A fast changing world is challenging the fossil fuel industry

But there are other reasons for why fossil fuel industry is not the answer to current energy woes. Recent historic commitments by the US, China, and the EU to reduce greenhouse gas emissions signals more than just a desire to address climate concerns.

It signals to energy investors a hitherto unseen confidence in cleaner renewable energies and a major political shift away from fossil fuels.

Sure fracking is being used in the US to in part help achieve energy self-sufficiency and could well act as a bridge fuel to cleaner energy, but for EU and US climate goals to be met in coming years, we will need more than just a bridge fuel, we will need a genuine push towards a stronger renewable energy sector.

This political reality coupled with low oil prices has made for a challenging environment for traditional fossil fuel companies - not to mention the obvious challenges of extracting oil and gas, most of it taking place offshore.

And the challenges of exploiting 'extreme' fossil energy in ever more hazardous environments from the Artic to deep offshore, are far greater than those of harnessing the power of our abundant renewable resources.

Fossil fuel challenge from renewables

Fossil fuels are also facing more stringent competition from renewables. The global market share of renewables has shot up to 22% as of last year, dwarfing the world's nuclear industry by twofold, whose current market share stands at 11%.

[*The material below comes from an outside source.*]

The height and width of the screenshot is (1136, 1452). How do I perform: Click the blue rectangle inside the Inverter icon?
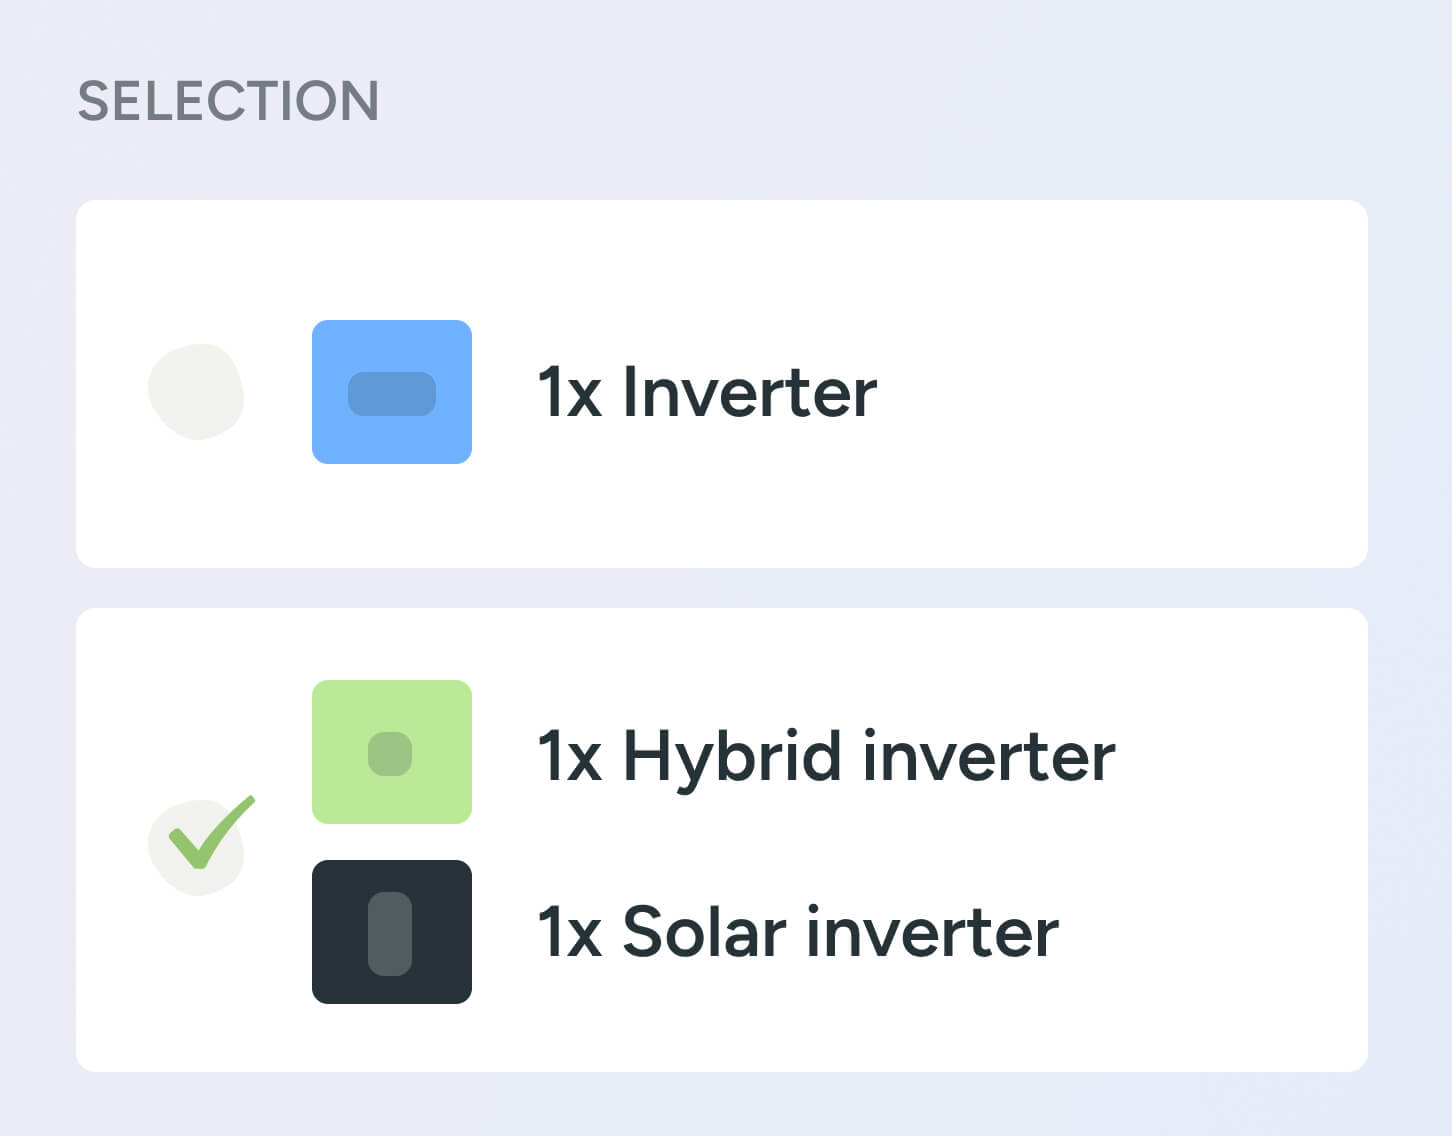[x=392, y=393]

And the growth is expected to get bigger. In the US, renewables will be 'fully competitive' in at least 40 states within a decade (if not sooner given the rate of progress the solar energy industry has been experiencing), meaning it will no longer be reliant on subsidies.

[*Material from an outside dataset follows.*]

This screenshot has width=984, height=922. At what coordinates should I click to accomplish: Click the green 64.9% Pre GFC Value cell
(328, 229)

Solar is already reported as a lowest cost generation option in the most optimal locations like Chile and perhaps California.

The Middle East is also primed for large-scale power generation. Saudi Arabia has plans to generate a third of its electricity from solar by 2040 and Qatar has made solar energy agreements with major renewable energy companies as part of its commitments to the Solar GCC alliance.

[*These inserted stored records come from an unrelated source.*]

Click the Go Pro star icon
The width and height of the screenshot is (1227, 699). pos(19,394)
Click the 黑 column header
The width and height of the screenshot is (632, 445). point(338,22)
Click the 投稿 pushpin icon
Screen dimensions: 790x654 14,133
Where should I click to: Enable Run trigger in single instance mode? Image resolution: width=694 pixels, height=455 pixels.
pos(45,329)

Innovative storage and micro-grid solutions designed to address renewables' intermittency and peak demand are also expected to become commercial in the near future, thereby eliminating hybrid dependence on fossils.

This would all help decentralize renewable energy consumption, taking it off-grid and therefore granting consumers hitherto unknown control of their energy sourcing and consumption.

Recent mergers like the Shell-BG merger are indicative of the fossil fuel industry's weakness more than its ability to adapt and thrive. It is a pattern likely to continue into the future.

While oil and gas might be important in the near and even medium terms given our huge reliance upon them, they are simply not a sustainable long-term response to Britain's growing energy needs.

And in an increasingly volatile energy climate where bipolar energy blocs can leverage fossil fuels as a political tool, one way of enhancing our energy security is harnessing the bottom-up power of the off-grid economy by establishing the regulatory framework to decentralise energy production.